Textauszug
>>>>>

Die Behörde muss in die Ausübung ihres Ermessens, wenn sie von ihm zweckgerecht Gebrauch machen will, alle nach dem Entscheidungsprogramm, das ihr obliegt, wesentlichen tatsächlichen und rechtlichen Gesichtspunkte einstellen. [...]

Vor diesem Hintergrund war die Ermessensausübung des Bundesamtes hier insoweit defizitär, als es bei seiner Entscheidung über den Wiederaufgreifensantrag mit Blick auf das Entscheidungsprogramm, das sich aus § 60 Abs. 5 AufenthG ergibt, einen wesentlichen rechtlichen Gesichtspunkt außer Acht gelassen hat.

Nach § 60 Abs. 5 darf ein Ausländer nicht abgeschoben werden, soweit sich aus der Anwendung der Konvention vom 4. November 1950 zum Schutze der Menschenrechte und Grundfreiheiten (EMRK) ergibt, dass die Abschiebung unzulässig ist.

In dem angefochtenen Bescheid hat das Bundesamt im Zusammenhang mit der Anwendung dieser Bestimmung lediglich die Frage erörtert, ob sich ein solches Abschiebungsverbot aus der Regelung in Art. 3 EMRK ergeben könnte, und weitergehend ausgeführt, dass eine Verletzung anderer Menschenrechte oder Grundfreiheiten der EMRK nicht in Betracht komme. Letzteres ist aber unzutreffend.

Der Fall der Kläger, die sich zur Begründung ihres Schutzbegehrens im Erstverfahren auf eine Konversion zum Christentum berufen haben, gebietet nämlich, die Frage des Wiederaufgreifens des Verfahrens bezüglich der Feststellung von Abschiebungsverboten nach § 60 Abs. 5 AufenthG gerade auch mit Blick auf Art. 9 EMRK zu prüfen. Denn in Art. 9 Abs. 1 EMRK ist bestimmt, dass jede Person unter anderem das Recht auf Religionsfreiheit hat und dieses Recht die Freiheit umfasst, seine Religion zu wechseln und sie einzeln oder gemeinsam mit anderen öffentlich oder privat durch Gottesdienst, Unterricht oder Praktizierung von Bräuchen und Riten zu bekennen. Da die Ausübung dieses Rechtes für Konvertiten, die sich ernstlich dem Christentum zugewandt haben und für die die ihrer Glaubenspraxis nach unverzichtbare Möglichkeit, gemeinsam mit anderen ihren Glauben durch Gottesdienst etc. zu bekennen, bei einer Rückkehr in den Iran nur unter der beachtlich wahrscheinlichen Gefahr von Rechtsbeeinträchtigungen, die nach der gängigen Rechtsprechungspraxis sogar flüchtlingsschutzrechtliche Ansprüche nach sich zögen, bestünde, hätte eine fehlerfreie Ermessensentscheidung über den Wiederaufgreifensantrag jedenfalls auch eine Prüfung der Frage vorausgesetzt, ob eine Abschiebung der Kläger in den Iran mit einer Verletzung des Art. 9 EMRK einherginge oder - unabhängig vom Vorliegen der Voraussetzungen des § 51 Abs. 1 - 3 VwVfG weiterhin - nicht. Eine solche Prüfung des Für und Wider eines Wiederaufgreifens im weiteren Sinne unter dem Gesichtspunkt des Art. 9 EMRK hat das Bundesamt aber im Rahmen seiner Ermessensausübung nicht vorgenommen, weil es die Möglichkeit einer Art. 9 EMRK verletzenden Abschiebung überhaupt nicht in den Blick genommen hat.

<<<<<

(Gespeicherte Einträge)

>>>>>

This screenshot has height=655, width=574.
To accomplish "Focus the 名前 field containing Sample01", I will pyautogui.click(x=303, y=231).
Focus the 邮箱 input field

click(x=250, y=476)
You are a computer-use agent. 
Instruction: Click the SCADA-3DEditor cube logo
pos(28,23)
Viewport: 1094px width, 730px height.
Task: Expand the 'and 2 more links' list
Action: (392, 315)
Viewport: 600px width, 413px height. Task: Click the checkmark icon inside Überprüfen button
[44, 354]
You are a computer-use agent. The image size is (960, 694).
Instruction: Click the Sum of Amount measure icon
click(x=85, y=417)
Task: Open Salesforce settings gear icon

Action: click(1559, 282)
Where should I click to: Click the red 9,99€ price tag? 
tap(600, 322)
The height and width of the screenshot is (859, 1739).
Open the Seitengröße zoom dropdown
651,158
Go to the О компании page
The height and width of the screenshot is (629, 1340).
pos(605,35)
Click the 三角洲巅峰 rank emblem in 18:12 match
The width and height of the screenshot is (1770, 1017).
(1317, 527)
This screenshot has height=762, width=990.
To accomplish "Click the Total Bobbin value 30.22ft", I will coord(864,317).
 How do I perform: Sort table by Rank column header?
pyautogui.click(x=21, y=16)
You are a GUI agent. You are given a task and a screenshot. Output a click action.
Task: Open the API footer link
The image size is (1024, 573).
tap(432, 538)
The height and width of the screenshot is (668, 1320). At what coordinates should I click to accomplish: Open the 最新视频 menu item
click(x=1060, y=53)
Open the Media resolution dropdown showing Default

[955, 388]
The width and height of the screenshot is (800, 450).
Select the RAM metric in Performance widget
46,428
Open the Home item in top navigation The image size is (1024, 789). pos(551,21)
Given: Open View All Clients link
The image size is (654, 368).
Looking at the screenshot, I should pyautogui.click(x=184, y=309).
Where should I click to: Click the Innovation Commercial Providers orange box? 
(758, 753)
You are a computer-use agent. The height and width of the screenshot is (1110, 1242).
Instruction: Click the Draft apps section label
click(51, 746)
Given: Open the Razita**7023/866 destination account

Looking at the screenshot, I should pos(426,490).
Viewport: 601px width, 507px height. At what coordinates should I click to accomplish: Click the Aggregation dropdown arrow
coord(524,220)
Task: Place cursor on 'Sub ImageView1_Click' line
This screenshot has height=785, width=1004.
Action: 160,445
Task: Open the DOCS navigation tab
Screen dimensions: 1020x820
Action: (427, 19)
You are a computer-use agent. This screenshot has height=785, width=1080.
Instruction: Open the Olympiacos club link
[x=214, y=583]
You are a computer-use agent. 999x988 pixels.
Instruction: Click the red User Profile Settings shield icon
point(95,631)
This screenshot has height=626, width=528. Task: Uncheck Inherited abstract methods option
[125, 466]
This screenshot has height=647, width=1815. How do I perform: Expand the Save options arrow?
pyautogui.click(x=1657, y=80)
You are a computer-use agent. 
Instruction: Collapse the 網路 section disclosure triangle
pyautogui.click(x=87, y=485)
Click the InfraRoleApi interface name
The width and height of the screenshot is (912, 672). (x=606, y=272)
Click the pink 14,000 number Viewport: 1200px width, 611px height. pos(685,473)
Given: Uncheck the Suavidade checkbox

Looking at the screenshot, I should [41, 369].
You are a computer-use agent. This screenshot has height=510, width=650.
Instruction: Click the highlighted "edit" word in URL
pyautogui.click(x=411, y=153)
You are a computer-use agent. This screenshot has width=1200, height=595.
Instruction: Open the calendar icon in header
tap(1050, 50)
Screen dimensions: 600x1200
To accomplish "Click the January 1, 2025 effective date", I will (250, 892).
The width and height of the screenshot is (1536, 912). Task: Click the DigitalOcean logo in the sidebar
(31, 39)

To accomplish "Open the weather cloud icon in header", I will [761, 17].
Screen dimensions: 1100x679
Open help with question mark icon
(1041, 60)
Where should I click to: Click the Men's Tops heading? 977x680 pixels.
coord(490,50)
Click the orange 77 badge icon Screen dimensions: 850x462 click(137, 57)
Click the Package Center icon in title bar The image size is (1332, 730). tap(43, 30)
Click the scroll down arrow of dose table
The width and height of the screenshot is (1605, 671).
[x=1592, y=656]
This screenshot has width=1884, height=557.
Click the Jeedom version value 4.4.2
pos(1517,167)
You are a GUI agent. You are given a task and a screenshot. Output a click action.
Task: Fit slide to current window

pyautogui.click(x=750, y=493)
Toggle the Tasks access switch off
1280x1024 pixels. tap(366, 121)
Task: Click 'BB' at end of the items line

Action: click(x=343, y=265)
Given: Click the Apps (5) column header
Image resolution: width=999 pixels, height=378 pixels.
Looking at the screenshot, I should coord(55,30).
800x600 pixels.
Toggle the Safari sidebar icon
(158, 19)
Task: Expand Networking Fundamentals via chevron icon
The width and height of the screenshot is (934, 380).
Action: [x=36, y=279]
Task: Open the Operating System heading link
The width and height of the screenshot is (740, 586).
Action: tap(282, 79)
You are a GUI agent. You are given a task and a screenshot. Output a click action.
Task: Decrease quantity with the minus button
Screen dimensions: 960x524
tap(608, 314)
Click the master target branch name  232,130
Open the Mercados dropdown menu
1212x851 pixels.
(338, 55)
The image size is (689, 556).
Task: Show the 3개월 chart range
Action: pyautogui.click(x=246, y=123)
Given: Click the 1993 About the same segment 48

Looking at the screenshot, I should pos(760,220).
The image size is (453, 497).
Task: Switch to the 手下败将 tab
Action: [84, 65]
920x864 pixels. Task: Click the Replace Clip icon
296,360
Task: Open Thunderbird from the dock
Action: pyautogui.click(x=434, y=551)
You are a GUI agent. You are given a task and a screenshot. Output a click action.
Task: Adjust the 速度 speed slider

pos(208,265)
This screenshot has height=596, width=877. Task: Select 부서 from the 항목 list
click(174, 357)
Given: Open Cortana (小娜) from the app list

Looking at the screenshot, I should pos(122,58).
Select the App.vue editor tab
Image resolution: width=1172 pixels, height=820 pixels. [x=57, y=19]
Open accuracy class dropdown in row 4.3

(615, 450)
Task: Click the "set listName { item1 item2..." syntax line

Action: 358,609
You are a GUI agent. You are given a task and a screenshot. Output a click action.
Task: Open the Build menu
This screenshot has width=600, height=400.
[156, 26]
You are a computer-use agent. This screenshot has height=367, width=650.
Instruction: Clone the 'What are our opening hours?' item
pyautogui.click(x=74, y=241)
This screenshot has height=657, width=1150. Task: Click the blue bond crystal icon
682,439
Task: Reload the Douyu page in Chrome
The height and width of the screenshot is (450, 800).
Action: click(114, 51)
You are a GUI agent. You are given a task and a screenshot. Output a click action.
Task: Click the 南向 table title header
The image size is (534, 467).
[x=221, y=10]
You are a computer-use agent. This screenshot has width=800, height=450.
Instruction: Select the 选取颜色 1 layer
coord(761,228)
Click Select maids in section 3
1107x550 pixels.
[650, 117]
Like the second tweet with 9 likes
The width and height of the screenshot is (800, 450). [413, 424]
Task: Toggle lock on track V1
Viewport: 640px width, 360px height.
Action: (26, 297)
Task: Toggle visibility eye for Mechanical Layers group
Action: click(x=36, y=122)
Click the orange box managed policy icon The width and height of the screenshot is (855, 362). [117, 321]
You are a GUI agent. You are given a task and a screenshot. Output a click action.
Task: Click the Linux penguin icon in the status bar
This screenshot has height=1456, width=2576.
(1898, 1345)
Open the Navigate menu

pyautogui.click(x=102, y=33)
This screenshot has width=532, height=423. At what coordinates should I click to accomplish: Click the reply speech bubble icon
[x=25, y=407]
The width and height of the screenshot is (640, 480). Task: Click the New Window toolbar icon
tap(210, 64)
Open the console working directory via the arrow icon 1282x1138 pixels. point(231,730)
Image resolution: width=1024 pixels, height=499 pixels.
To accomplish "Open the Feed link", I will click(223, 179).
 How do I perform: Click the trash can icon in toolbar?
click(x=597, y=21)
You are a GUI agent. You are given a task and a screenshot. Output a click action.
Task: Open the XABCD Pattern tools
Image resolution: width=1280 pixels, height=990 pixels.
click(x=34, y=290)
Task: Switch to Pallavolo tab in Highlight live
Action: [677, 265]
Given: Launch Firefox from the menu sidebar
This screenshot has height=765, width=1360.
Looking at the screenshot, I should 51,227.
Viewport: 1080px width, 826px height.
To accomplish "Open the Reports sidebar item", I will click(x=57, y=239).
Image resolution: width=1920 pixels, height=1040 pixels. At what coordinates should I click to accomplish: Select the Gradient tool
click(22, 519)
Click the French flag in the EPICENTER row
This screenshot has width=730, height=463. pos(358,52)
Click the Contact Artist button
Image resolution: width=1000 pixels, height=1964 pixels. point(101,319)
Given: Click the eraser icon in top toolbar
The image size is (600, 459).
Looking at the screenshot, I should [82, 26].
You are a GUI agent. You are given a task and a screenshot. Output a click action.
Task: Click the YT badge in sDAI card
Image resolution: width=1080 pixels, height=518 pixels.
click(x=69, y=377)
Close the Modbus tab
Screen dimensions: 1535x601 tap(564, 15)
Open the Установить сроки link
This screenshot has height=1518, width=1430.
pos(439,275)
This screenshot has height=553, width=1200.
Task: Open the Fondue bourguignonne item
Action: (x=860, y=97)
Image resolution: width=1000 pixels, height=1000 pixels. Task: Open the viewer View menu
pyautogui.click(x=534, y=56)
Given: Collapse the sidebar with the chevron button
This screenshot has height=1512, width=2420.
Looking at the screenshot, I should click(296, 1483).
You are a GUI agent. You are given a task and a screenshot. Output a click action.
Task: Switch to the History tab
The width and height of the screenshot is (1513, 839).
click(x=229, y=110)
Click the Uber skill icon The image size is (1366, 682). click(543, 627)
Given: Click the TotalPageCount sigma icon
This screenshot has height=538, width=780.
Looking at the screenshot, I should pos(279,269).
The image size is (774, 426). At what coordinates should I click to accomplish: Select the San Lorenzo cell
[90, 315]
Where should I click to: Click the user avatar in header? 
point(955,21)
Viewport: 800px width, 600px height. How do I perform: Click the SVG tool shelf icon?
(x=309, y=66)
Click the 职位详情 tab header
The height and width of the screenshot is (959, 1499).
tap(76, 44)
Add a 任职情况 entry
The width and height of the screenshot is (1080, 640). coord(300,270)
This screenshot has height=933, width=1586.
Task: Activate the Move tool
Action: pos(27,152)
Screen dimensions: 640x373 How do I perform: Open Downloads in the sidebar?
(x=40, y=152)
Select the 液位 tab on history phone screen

<<<<<

Arbeitsauftrag 1
Erläutere in ein bis drei Sätzen, warum das Bundesamt laut dem Textauszug zur Ermessensausübung über den Wiederaufgreifensantrag auch Art. 9 EMRK hätte prüfen müssen.
Arbeitsauftrag 2
Führe den Textauszug zur Ermessensausübung des Bundesamtes über den Wiederaufgreifensantrag im Anschluss an seinen letzten Satz fort.

Übungsergebnis 1
Die Kläger hatten ihr Schutzbegehren im Erstverfahren mit einer Konversion zum Christentum begründet. Art. 9 Abs. 1 EMRK schützt das Recht, die Religion zu wechseln und sie auch gemeinsam mit anderen durch Gottesdienst, Unterricht oder Bräuche zu bekennen. Ernsthafte Konvertiten könnten dieses Recht bei einer Rückkehr in den Iran nur unter der beachtlich wahrscheinlichen Gefahr von Rechtsbeeinträchtigungen ausüben, weshalb eine fehlerfreie Ermessensentscheidung hätte klären müssen, ob eine Abschiebung der Kläger in den Iran Art. 9 EMRK verletzen würde.

Übungsergebnis 2
Eine solche Prüfung war hier auch nicht mit Blick auf § 49 Abs. 1 VwVfG entbehrlich. Danach kann ein rechtmäßiger nicht begünstigender Verwaltungsakt zwar nicht widerrufen werden, wenn ein Verwaltungsakt gleichen Inhalts erneut erlassen werden müsste; d. h. mit anderen Worten, wenn ein Verwaltungsakt gleichen Inhalts erneut erlassen werden müsste, wäre eine Ablehnung des Wiederaufgreifens mangels Entscheidungsalternative zugunsten des Betroffenen jedenfalls als rechtens zu bewerten. So liegt der Fall hier aber nicht.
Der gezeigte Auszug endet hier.